News

U.S. Haitian Congregation Celebrates What They Call a Miraculous Answer to Prayer

Through a series of circumstances, members secured a loan and acquired a building.

David Pluviose, Lake Union Herald
Share
Comments
U.S. Haitian Congregation Celebrates What They Call a Miraculous Answer to Prayer
Michelet William and his congregation experienced the answer to their prayers when they began to hold worship service in their newly acquired worship facility on Saturday (Sabbath), January 6 — a praise-filled communion service. [Photo: Lake Union Herald]

After being displaced from a church building they were renting and struggling to effectively minister in a temporary worship space, members of the rapidly growing Maranatha Haitian Seventh-day Adventist Church in Indianapolis, Indiana, United States, were in need of their own worship space.

However, like many churches with a significant number of members who are immigrants, Maranatha faced the stark challenge of raising the funds necessary to purchase a building. 

Maranatha Haitian church pastor Michelet William calls the necessity for worship facilities “need number one for our community.” But, like many churches, Maranatha has rented worship spaces for many years. As the church continues to grow, the “people get discouraged because either the place is too small and cannot accommodate the people that are coming, or we cannot meet the rent requirement — the amount sometimes is too expensive for us,” William said. “This is a big, big, big issue right now, and that prevents us from doing God’s mission.” 

Andre Trofort, coordinator for Indiana Conference Franco-Haitian ministries and the former pastor of Maranatha church, says that Indiana Conference and the Lake Union Conference ultimately got involved in Maranatha church’s search for a permanent worship space because “they saw that we were struggling. We’re growing, we’re growing like crazy, and we have nowhere to go, like the children of Israel.” 

Now church members say their fervent prayers for a solution were answered in a miraculous way.

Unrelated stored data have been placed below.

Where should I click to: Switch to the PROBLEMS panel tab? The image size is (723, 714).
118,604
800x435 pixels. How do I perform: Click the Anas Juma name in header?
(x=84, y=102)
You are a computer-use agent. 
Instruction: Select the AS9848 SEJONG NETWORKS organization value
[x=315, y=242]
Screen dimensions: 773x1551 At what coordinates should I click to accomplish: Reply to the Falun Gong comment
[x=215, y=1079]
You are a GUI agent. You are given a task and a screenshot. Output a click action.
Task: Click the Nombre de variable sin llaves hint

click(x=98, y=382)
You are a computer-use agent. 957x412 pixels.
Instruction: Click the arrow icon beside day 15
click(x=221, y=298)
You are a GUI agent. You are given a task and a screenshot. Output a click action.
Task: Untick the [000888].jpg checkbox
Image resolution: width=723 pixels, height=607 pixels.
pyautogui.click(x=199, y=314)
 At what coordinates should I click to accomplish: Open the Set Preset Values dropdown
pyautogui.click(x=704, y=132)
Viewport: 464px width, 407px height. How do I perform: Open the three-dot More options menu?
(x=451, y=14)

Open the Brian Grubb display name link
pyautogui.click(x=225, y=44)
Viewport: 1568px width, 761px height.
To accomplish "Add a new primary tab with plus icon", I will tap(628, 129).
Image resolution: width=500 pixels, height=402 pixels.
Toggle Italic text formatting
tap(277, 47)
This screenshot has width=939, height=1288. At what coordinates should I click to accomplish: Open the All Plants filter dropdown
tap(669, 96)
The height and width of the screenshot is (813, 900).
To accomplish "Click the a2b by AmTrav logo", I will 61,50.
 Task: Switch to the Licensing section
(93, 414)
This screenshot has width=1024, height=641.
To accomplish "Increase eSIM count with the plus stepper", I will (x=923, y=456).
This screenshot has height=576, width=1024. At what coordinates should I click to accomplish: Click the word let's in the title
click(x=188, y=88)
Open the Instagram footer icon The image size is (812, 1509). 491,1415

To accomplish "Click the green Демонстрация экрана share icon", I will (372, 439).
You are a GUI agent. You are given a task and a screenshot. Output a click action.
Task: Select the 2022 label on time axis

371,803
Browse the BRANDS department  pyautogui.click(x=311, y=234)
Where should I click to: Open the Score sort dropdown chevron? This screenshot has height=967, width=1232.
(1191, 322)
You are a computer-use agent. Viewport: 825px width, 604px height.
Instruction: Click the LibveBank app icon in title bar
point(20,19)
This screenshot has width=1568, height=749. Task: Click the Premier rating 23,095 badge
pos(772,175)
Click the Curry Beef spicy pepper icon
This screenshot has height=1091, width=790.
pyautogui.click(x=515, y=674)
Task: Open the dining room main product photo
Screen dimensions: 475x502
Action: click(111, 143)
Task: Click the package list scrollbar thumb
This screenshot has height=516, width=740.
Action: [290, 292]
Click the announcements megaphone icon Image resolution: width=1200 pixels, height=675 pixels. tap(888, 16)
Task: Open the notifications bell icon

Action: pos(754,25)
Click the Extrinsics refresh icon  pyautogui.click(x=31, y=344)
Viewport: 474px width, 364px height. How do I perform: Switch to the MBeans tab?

At first, the congregation was outbid on a property, which used to be a library, worth approximately US$1 million, by a new owner who intended to convert it to a funeral home. However, after the unfortunate death of the new owner, the building was put up for sale again, and Maranatha’s US$560,000 bid on the property was eventually accepted. The accepted bid was nearly half of the approximate value of the property. 

And God indeed worked many miracles on behalf of the Maranatha church, including allowing the Lake Union Conference Revolving Fund loan application to be approved even though the church did not meet the standard lending criteria. Policy set by the Lake Union Conference Revolving Fund — which grants loans to help finance the acquisition and renovation of churches and schools in the Lake Union territory — dictates that entities seeking Revolving Fund loans must have 50 percent of the total cost raised for any purchase or building project. However, William said, numerous Maranatha church members are immigrants, who do not have working papers, and therefore tithe and offering dollars are limited. “So, the requirement to have 50 percent of the price of the building seems almost impossible.”

Yet, believing in a God who makes possible the seemingly impossible, William and his congregation experienced the answer to their prayers when they held their first worship service in their newly acquired worship space on Saturday (Sabbath), January 6 — a praise-filled communion service. 

“We believe that God wanted that place for us,” William said. “God is in control, and He always has a plan for His people…. Everything is coordinated by Him in His time.” 

Trofort said that the new building for Maranatha “is an answer to prayer. Look at God. All that praying that we were doing, really was not in vain.”

Jermaine Jackson, who serves as an associate treasurer for the Lake Union and director of the Lake Union Conference Revolving Fund, said he could see the hand of God moving on behalf of the Maranatha congregation through the entire process of the purchase of Maranatha’s new church building. Since Maranatha did not meet the standard Revolving Fund loan requirements, the church’s loan application “really came in as a hope, a special request, so to speak. 

“What has come from that, which is truly a blessing, is we have gotten other requests … because we’ve seen these types of churches, these different groups coming in that need the same kind of help,” Jackson said. And in conversations with revolving fund directors in other unions, Jackson said he has discovered that there are many congregations facing the same predicament as Maranatha — growing fast and struggling to purchase a building of their own.

Jackson says that the Lake Union has adopted a new policy designed to address the financial challenges faced by churches like Maranatha. This new policy is specifically for “our refugee, immigrant, multilingual churches that are trying to establish a facility of worship.” Under the new policy, Revolving Fund applications from churches like Maranatha are reviewed on a case-by-case basis, and Revolving Fund assistance can be provided to such churches “much quicker, without having to go through a special vote. 

“That’s the blessing beyond what has already blessed the church, it’s actually a blessing that’s going to continue to be of a benefit to others that will fall into that same category,” Jackson said.  

William encourages other congregations facing the challenge his congregation faced in trying to purchase a church building to keep trusting God in all circumstances. 

“Let’s remain faithful, let’s be patient, because God is in control,” William said. “It’s not our church, [it’s] God’s church, so even if the church is suffering, God is suffering with us and He knows why. And in His time, everything will be all right.” 

The original version of this story was posted by the Lake Union Herald.